Records from a dataset
◆ ◆ ◆

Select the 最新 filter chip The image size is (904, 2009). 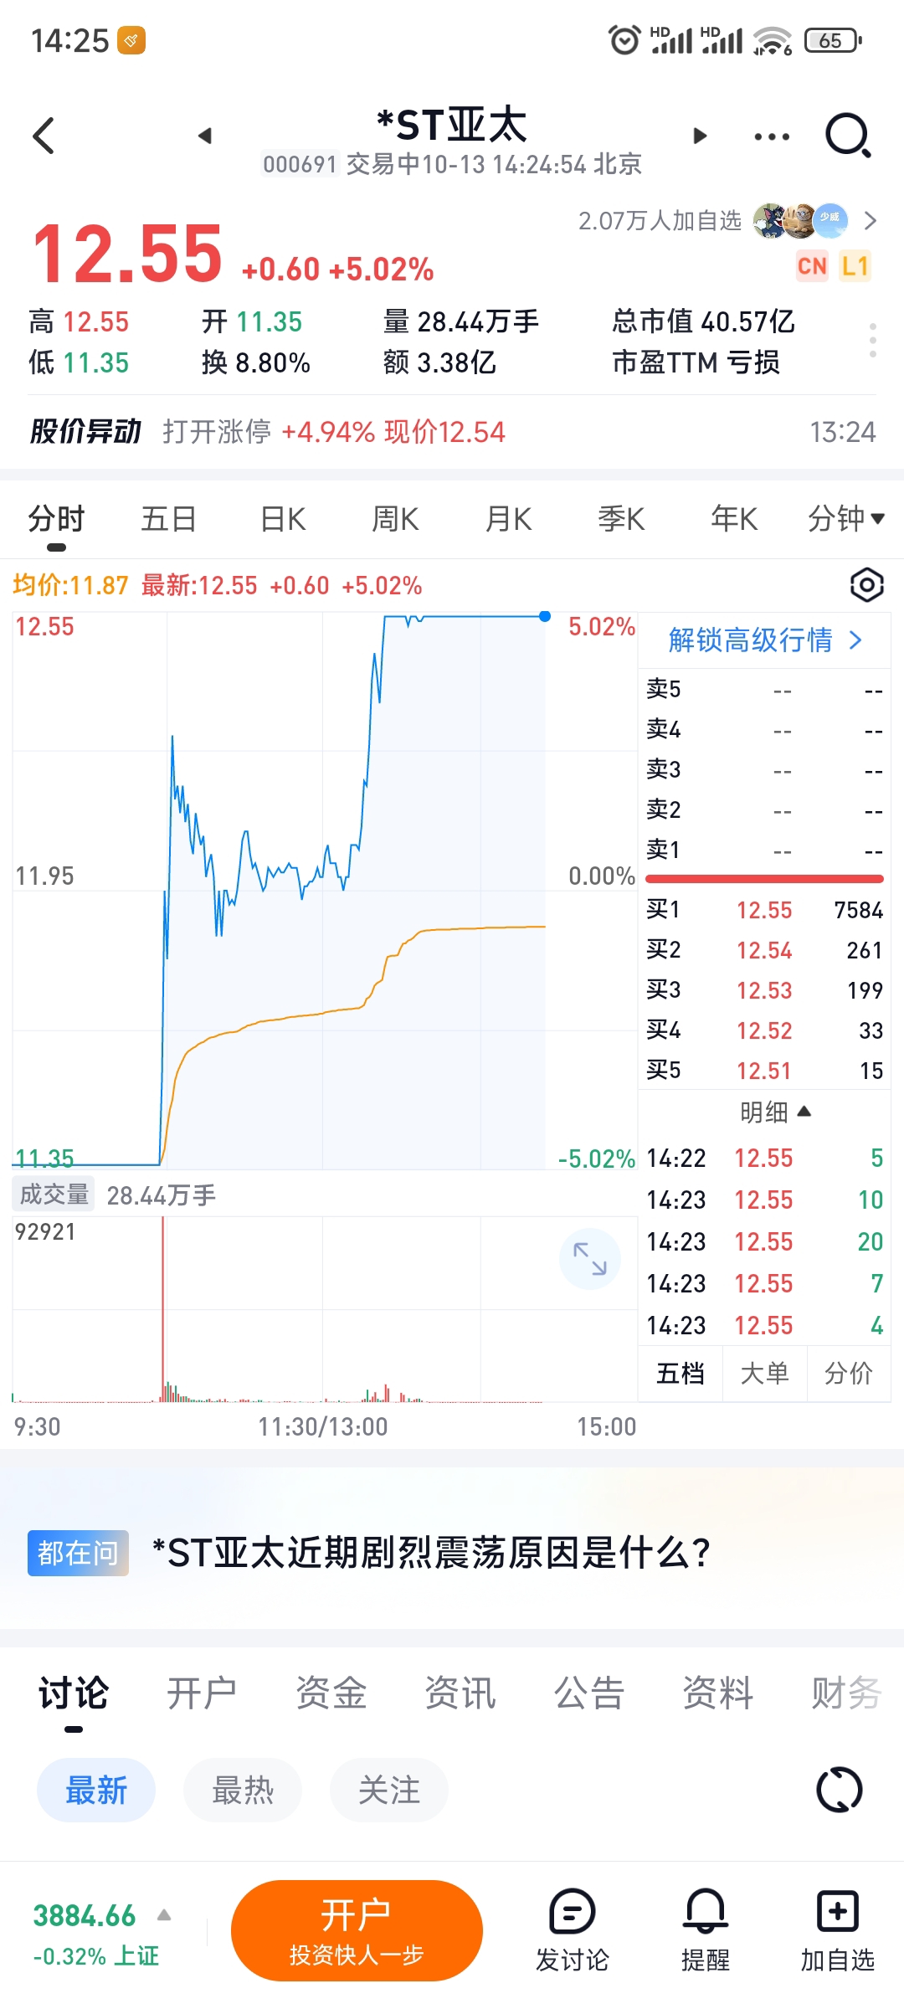tap(96, 1791)
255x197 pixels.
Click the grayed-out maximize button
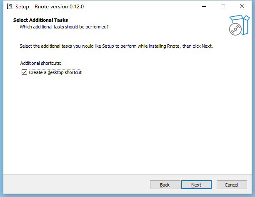pos(223,6)
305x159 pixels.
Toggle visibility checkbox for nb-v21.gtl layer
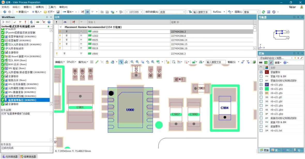(261, 97)
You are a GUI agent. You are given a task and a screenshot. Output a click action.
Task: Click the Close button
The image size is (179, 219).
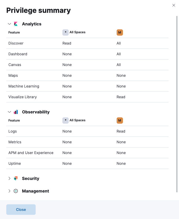21,210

◆ ◆ ◆

> [BRIEF]: Give the records from the line containing "You are a GUI" through the end of the records as a two-column CSV with the columns request and answer. Each request gets one row, with its text and its answer in separate quoted fields. Turn line breaks into spaces and leave the pictures out.

> [RESULT FOR THIS EXERCISE]:
request,answer
"You are a GUI agent. You are given a task and a screenshot. Output a click action. Task: Click the Close button The image size is (179, 219).","21,210"